:: What is required ::
Which of the lines in the data mention the string "computer"? List them all.

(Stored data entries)
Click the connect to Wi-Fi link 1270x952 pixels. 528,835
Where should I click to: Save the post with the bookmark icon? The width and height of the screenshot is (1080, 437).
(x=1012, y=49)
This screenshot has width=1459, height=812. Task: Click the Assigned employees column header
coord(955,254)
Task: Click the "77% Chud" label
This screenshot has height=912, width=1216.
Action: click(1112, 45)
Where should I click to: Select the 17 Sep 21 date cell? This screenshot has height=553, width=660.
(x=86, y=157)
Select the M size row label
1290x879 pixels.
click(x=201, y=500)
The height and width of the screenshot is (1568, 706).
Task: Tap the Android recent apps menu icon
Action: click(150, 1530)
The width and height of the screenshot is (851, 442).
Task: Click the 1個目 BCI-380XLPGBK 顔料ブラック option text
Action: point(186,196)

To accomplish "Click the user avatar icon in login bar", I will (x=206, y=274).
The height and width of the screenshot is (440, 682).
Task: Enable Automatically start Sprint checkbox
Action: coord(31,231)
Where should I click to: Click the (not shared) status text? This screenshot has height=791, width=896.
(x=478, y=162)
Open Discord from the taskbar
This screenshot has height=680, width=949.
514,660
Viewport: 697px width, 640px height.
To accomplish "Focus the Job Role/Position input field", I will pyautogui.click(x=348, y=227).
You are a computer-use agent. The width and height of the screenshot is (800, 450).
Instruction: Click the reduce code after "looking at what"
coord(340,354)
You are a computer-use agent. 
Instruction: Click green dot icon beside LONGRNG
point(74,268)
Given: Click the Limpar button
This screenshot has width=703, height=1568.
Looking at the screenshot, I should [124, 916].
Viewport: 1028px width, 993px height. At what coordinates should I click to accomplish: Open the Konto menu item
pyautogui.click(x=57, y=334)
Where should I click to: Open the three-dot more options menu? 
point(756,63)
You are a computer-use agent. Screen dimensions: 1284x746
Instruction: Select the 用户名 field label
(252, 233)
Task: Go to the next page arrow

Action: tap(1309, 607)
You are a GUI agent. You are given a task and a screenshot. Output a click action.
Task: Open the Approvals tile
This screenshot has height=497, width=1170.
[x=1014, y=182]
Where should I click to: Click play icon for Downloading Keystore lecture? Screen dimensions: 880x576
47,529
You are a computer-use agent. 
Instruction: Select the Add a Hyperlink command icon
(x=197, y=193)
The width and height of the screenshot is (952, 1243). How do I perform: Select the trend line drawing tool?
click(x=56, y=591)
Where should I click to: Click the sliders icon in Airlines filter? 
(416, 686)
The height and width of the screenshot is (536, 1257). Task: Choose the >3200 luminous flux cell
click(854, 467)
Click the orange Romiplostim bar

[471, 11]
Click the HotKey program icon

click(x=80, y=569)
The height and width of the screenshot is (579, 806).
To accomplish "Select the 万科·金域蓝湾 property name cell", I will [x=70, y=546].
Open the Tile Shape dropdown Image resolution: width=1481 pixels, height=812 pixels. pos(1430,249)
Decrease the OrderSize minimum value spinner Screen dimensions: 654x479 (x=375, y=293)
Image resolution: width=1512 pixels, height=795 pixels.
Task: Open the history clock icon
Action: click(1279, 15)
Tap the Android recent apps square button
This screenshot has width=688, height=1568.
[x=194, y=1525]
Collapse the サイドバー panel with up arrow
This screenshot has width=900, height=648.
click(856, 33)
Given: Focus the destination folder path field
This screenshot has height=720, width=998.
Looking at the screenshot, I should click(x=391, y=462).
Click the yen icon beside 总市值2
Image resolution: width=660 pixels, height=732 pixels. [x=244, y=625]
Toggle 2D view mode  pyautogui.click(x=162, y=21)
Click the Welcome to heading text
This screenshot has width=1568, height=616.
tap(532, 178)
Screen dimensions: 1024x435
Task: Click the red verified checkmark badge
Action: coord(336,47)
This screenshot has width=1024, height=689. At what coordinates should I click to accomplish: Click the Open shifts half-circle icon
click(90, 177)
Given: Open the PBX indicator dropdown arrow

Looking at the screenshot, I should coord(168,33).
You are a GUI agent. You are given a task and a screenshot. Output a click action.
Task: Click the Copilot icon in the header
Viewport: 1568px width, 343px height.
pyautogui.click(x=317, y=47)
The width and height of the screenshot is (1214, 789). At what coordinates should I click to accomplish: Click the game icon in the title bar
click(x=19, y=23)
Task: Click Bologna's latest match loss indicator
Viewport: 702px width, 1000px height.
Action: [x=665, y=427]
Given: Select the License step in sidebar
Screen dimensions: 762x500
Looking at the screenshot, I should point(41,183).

:: Written solution ::
You are a computer-use agent. The width and height of the screenshot is (800, 450).
You are a computer-use agent. 
You are a computer-use agent. Screen dimensions: 1284x746
You are a computer-use agent. 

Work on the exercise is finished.